Durch die Taufe, mit Jesus eingetaucht in seinen Tod und wieder aufgetaucht mit ihm in sein neues Leben, sind wir in ihn eingegliedert, werden mit dem Chrisam, dem Öl seiner Freude, gesalbt und gehören ihm an, "der Priester, König und Prophet ist in Ewigkeit“ (so heißt es im Taufritus). Mit Leo d. Gr. (+ 461) spricht das II. Vatikanum von einer Weihe: "Durch die Wiedergeburt und die Salbung mit dem Heiligen Geist werden die Getauften zu einem geistigen Bau und einem heiligen Priestertum geweiht, damit sie in allen Werken eines christlichen Menschen geistige Opfer darbringen und die Machttaten dessen verkünden, der sie aus der Finsternis in sein wunderbares Licht berufen hat (vgl. 1 Petr 2,4-10).“ (Lumen Gentium 10) In der Taufe vollzieht sich also unser aller Priesterweihe.

Taufe und Selbsthingabe

Was beinhaltet diese Priesterweihe? Als Priester, die wir alle durch die Taufe sind, haben wir Zugang zu Gott. Jesus hat uns diesen Zugang, der sein eigener Zugang ist, erschlossen. Es ist der "freie Zugang“ zum Vater (Eph 2,18; 3,12) in seinem Namen. Dieser Zugang bedarf keiner anderen, auch nicht institutioneller Mittler, er ist in jedem und jeder Getauften. Jesus verdeutlicht und unterstreicht das noch, wenn er sagt, dass sogar er selbst da gar nicht viel für uns vermitteln muss: " … denn der Vater selbst liebt euch“ (Joh 16,16b). Er hat uns alle beten gelehrt mit seiner schmucklosen und unmittelbaren Gottesanrede "Vater - Abba“. Alle Türen stehen uns offen - überall und jederzeit, können wir seine Nähe suchen und finden; gerade in unserem Alltag.

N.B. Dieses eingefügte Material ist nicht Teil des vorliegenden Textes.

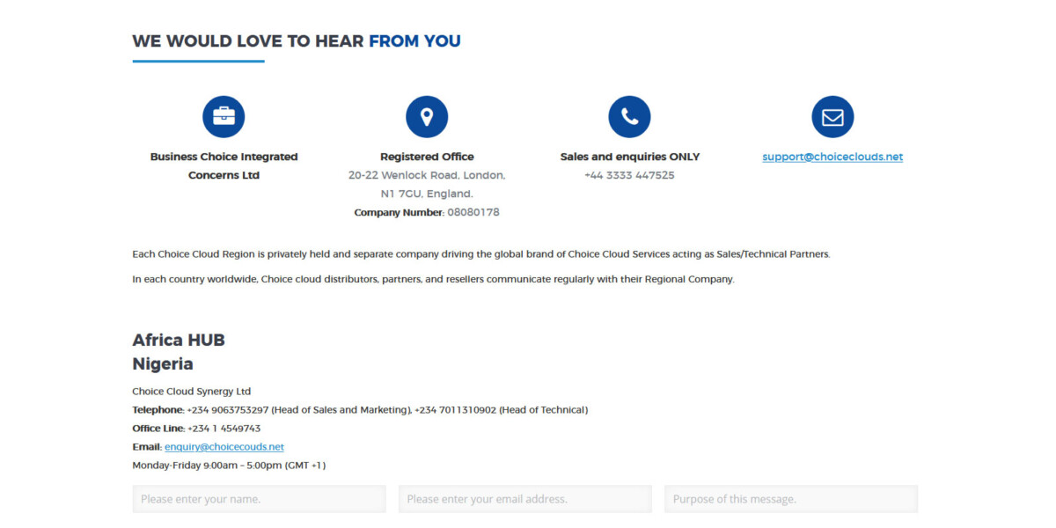Viewport: 1056px width, 528px height.
Task: Click the +44 3333 447525 phone number
Action: tap(629, 175)
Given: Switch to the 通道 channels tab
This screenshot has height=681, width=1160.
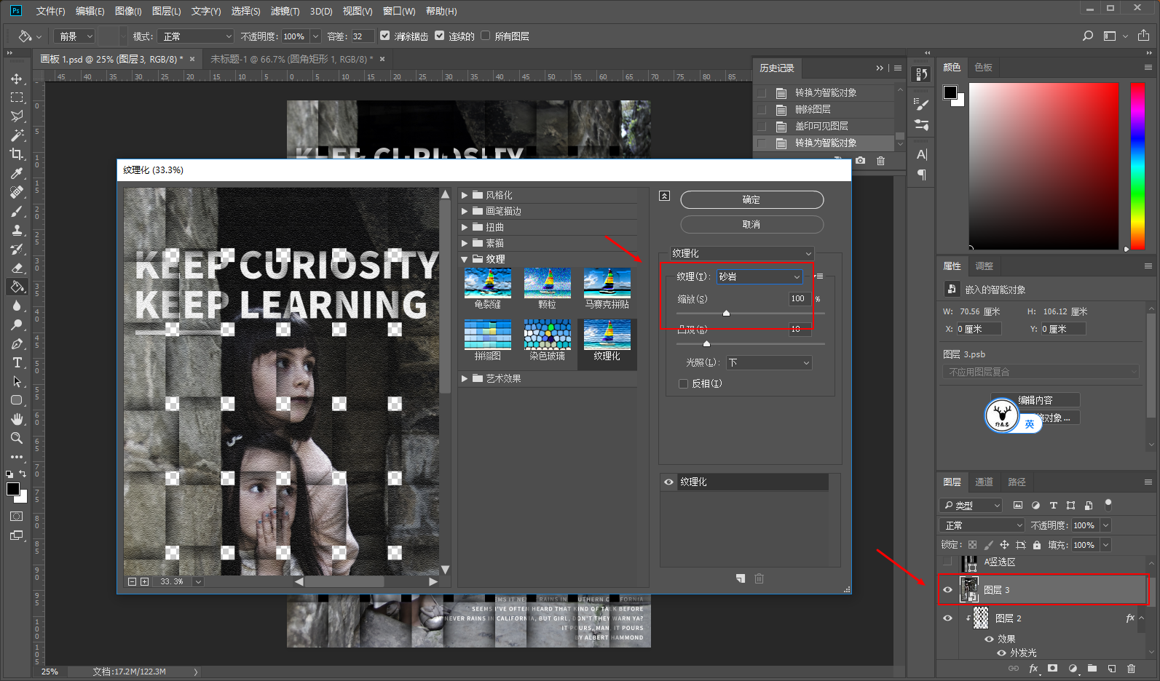Looking at the screenshot, I should (x=984, y=482).
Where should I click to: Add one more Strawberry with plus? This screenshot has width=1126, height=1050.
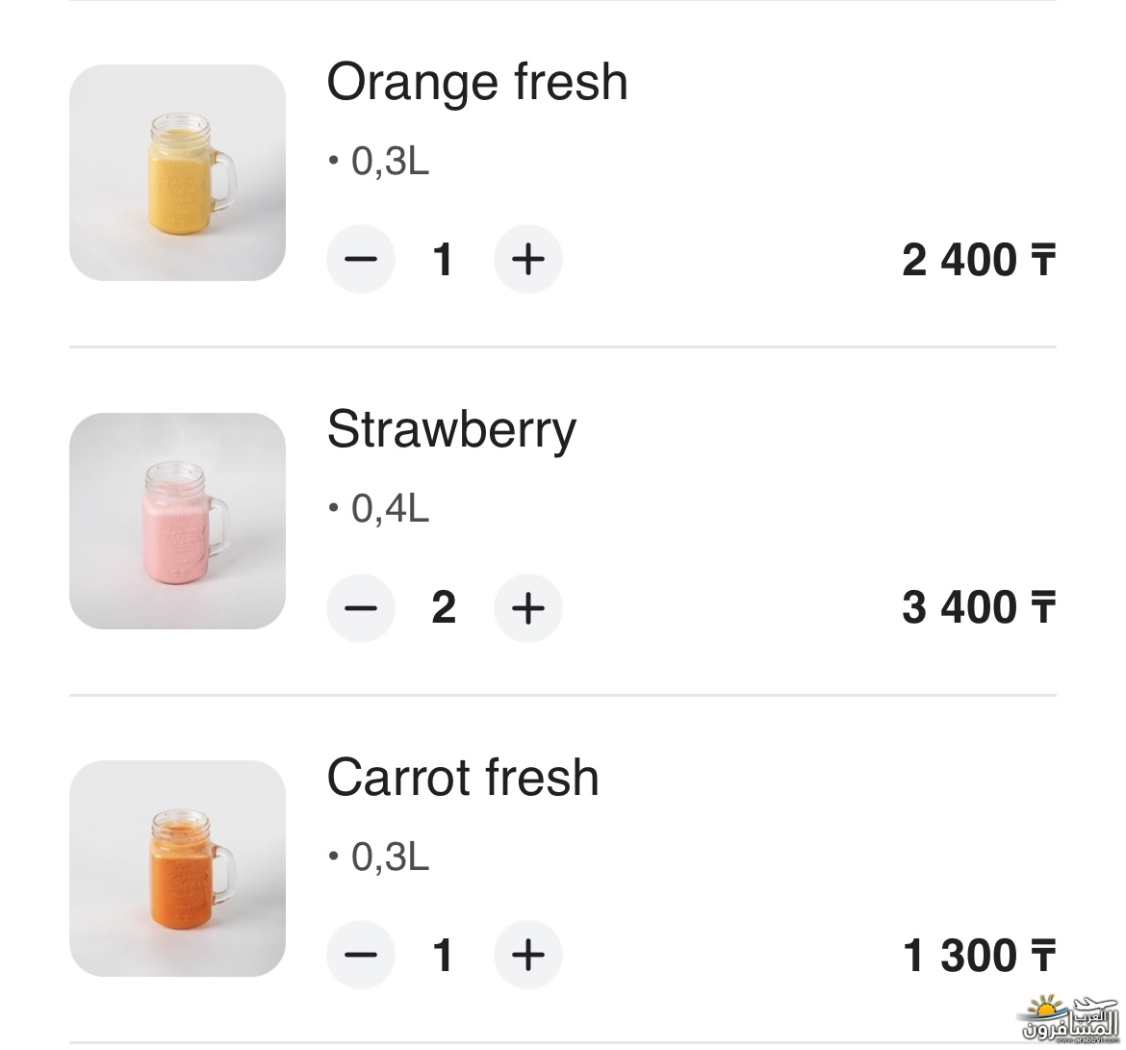pos(527,607)
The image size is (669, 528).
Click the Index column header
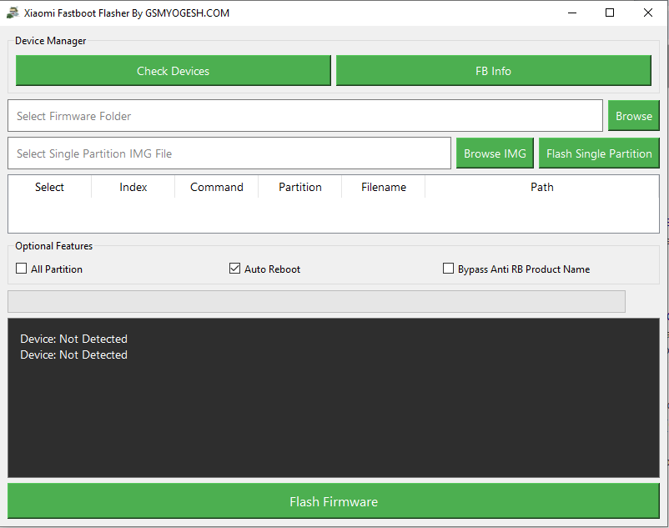click(x=133, y=187)
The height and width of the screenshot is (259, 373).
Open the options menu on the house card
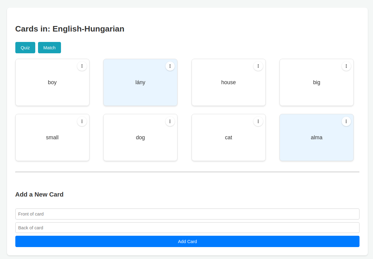[x=258, y=66]
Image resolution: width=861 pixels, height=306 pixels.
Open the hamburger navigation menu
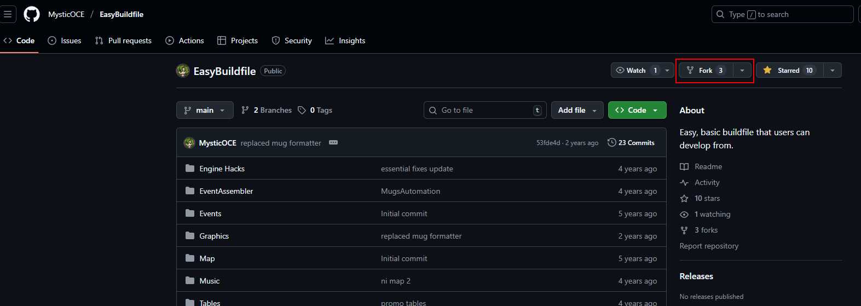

Ein weiteres priesterliches Merkmal aller Christ(inn)en (auch derer im Amt) ist, dass wir alle berufen und ermächtigt sind, das einzig gültige Opfer darzubringen, nämlich uns selbst. Wie Gott sich selbst in seine Schöpfung und um uns zu Hilfe zu kommen ganz verschenkt hat, wie das Priestertum Jesu darin besteht, dass er sich selbst für uns hingegen hat, so besteht das unsere ebenfalls wesentlich in unserer Selbstgabe mit ihm: an Gott und die Menschen. In den liturgischen Zusammenkünften bringen wir die Liebe und Hingabe unseres Alltags, d. h. uns selbst, mit Danksagung in die Feier der Eucharistie ein.

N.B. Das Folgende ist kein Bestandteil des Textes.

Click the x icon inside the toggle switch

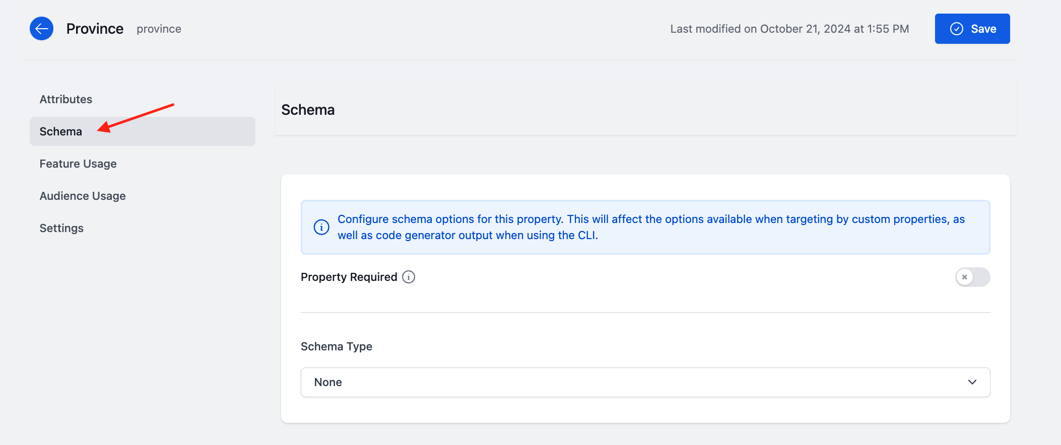click(965, 277)
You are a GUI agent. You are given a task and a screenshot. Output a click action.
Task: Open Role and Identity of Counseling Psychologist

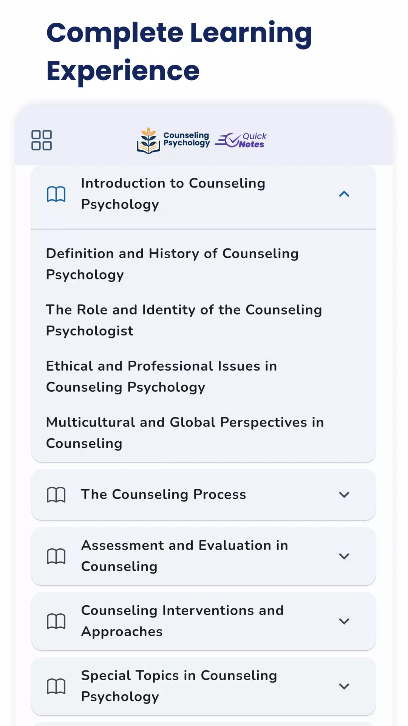184,320
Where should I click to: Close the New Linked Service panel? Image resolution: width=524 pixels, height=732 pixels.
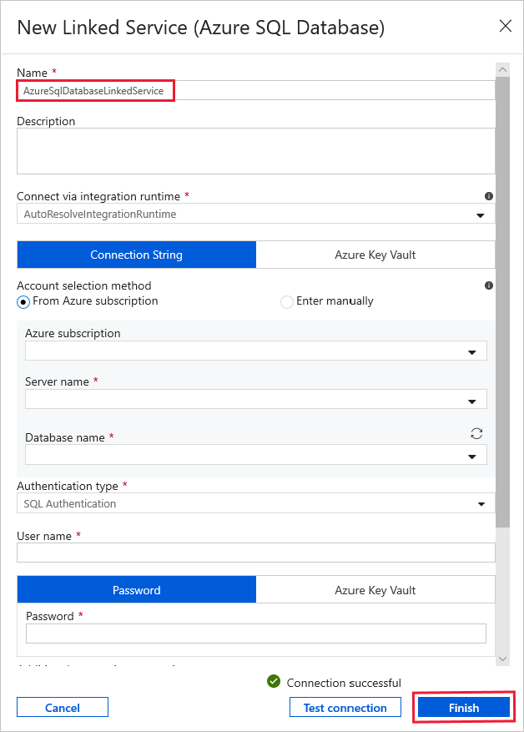point(505,26)
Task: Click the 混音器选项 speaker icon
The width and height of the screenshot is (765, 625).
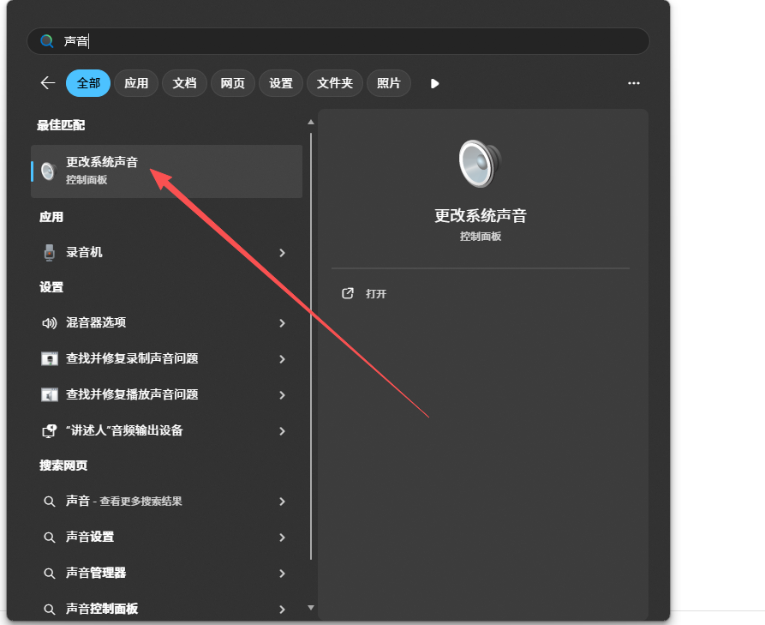Action: 49,323
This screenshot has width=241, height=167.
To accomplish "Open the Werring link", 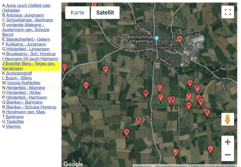I will pos(13,126).
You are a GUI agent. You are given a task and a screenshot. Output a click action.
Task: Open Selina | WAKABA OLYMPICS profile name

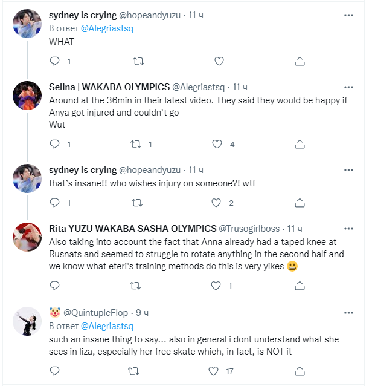[x=109, y=87]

Wandlung am Altar wie im Alltag

In Gemeinschaft mit der ganzen Kirche konzelebrieren wir alle gemeinsam mit dem Vorsteher um den Altar, der Christus ist, auf dem Altar unseres Herzens. So feiern (= zelebrieren) wir mit Dankbarkeit als sein versammeltes Volk, was uns Jesus zu seinem Gedächtnis hinterlassen hat. Unser Priestertum des Alltags hat zugleich liturgische Bedeutung und umgekehrt. Denn unsere Selbstgabe im täglichen Leben und unsere Selbstgabe in der Liturgie bedingen einander gegenseitig. Und wenn sie da nicht geschieht, können wir sie, d.h. unser Priestertum, nicht in die Feier der Eucharistie einbringen. Die Wandlung am Altar ist nicht zu trennen von der Wandlung in unserem Alltag. So vergegenwärtigt unser Priestertum, zu dem wir in der Taufe geweiht wurden, in seiner Selbstgabe in Alltag und Liturgie die Selbstgabe unseres Herrn.

Ein weiteres Merkmal des Priesters ist, dass er Versöhnung bewirken kann. Die Vergebung ist wie ein Strom, der täglich aus Gott von Mensch zu Mensch fließt und fließen will ohne Ende. Leidenschaftlich und lebenspendend strömt sie von Gott aus, und so will sie auch von uns ausgeübt werden.

Abschließend ein Zitat zum Thema aus den Konzilstexten: Durch die "Geistsalbung“ des Herrn eine "heilige und königliche Priesterschaft“, "verkünden (wir) die Machttaten dessen, der (uns) aus der Finsternis in sein wunderbares Licht berufen hat. Es gibt darum kein Glied, das nicht Anteil an der Sendung des ganzen Leibes hätte; jedes muss vielmehr Jesus in seinem Herzen heilighalten und durch den Geist der Verkündigung Zeugnis von Jesus ablegen.“ (Presbyterorum Ordinis, 2)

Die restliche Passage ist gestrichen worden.